=== Task input ===
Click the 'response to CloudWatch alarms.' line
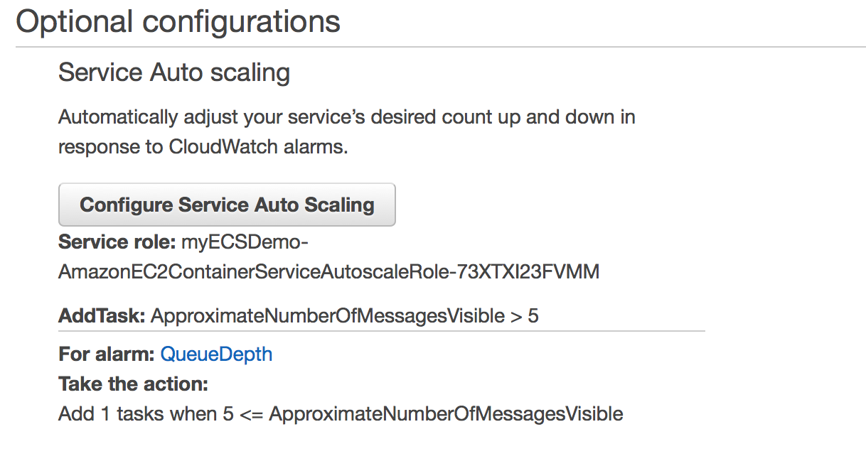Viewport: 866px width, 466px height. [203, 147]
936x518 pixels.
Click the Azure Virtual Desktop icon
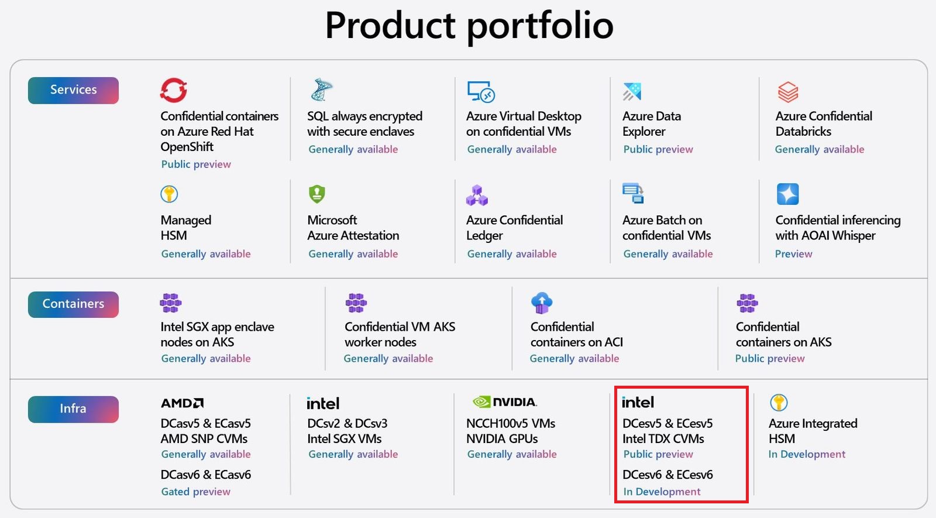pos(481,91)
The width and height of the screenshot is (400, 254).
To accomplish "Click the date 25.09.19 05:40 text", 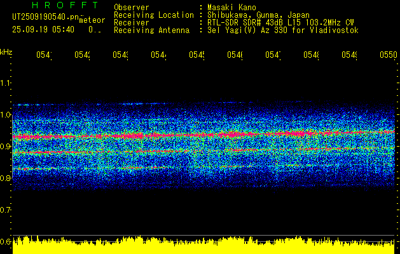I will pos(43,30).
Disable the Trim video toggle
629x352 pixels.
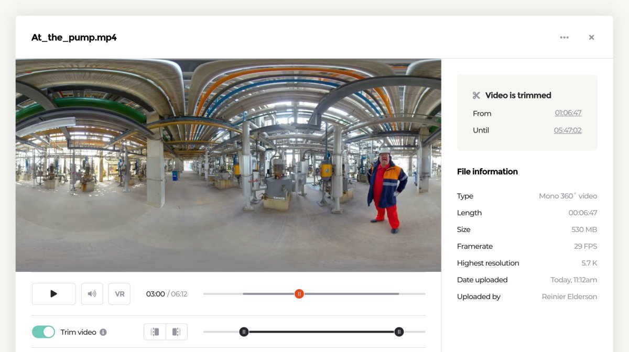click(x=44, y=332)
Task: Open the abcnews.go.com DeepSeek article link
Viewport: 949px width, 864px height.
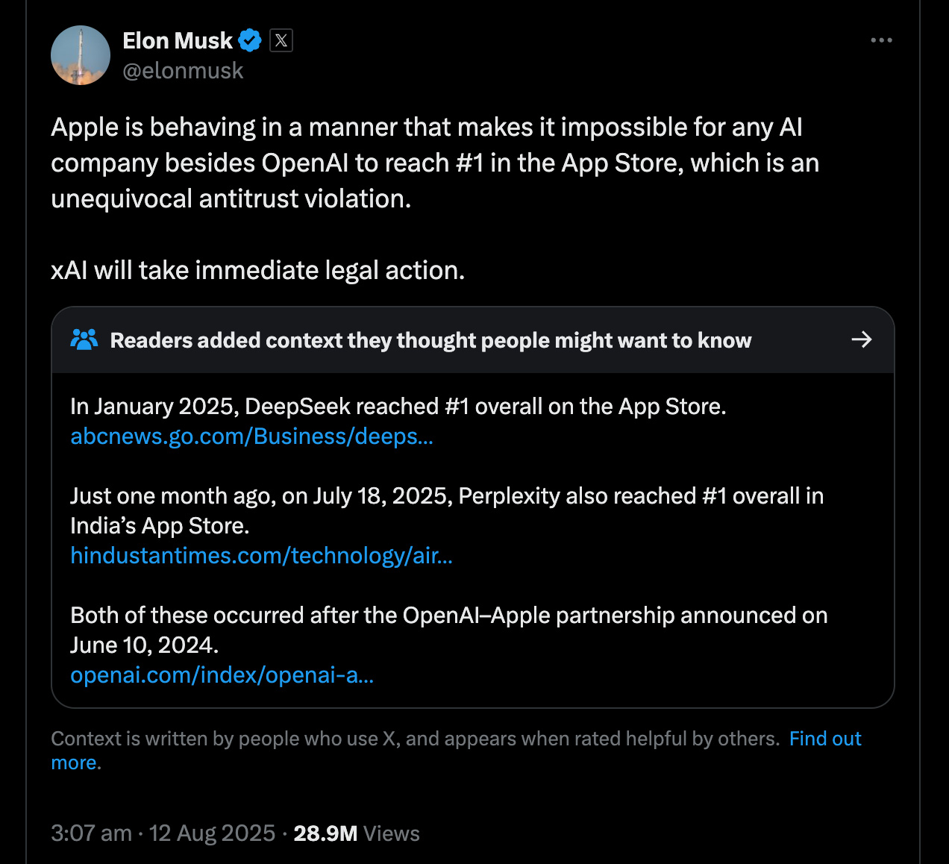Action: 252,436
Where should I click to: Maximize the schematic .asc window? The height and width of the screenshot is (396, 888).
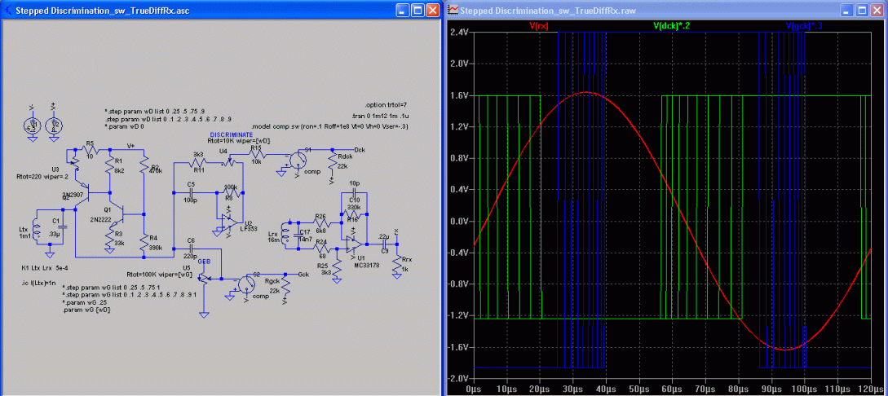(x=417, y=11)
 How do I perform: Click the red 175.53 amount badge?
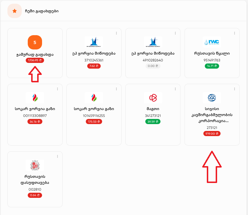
===
Exercise task => Rewrite the listing as a JSON list of strings, one per line, starting with the line that contains "Task: Open the" and going on through the end of the listing. Leave out blank lines and pictures.

Answer to the task =>
[
  "Task: Open the abcnews.go.com DeepSeek article link",
  "Viewport: 949px width, 864px height.",
  "Action: 252,436",
  "Where should I click to: Maximize the schematic .asc window? The height and width of the screenshot is (396, 888).",
  "(x=417, y=11)",
  " How do I perform: Click the red 175.53 amount badge?"
]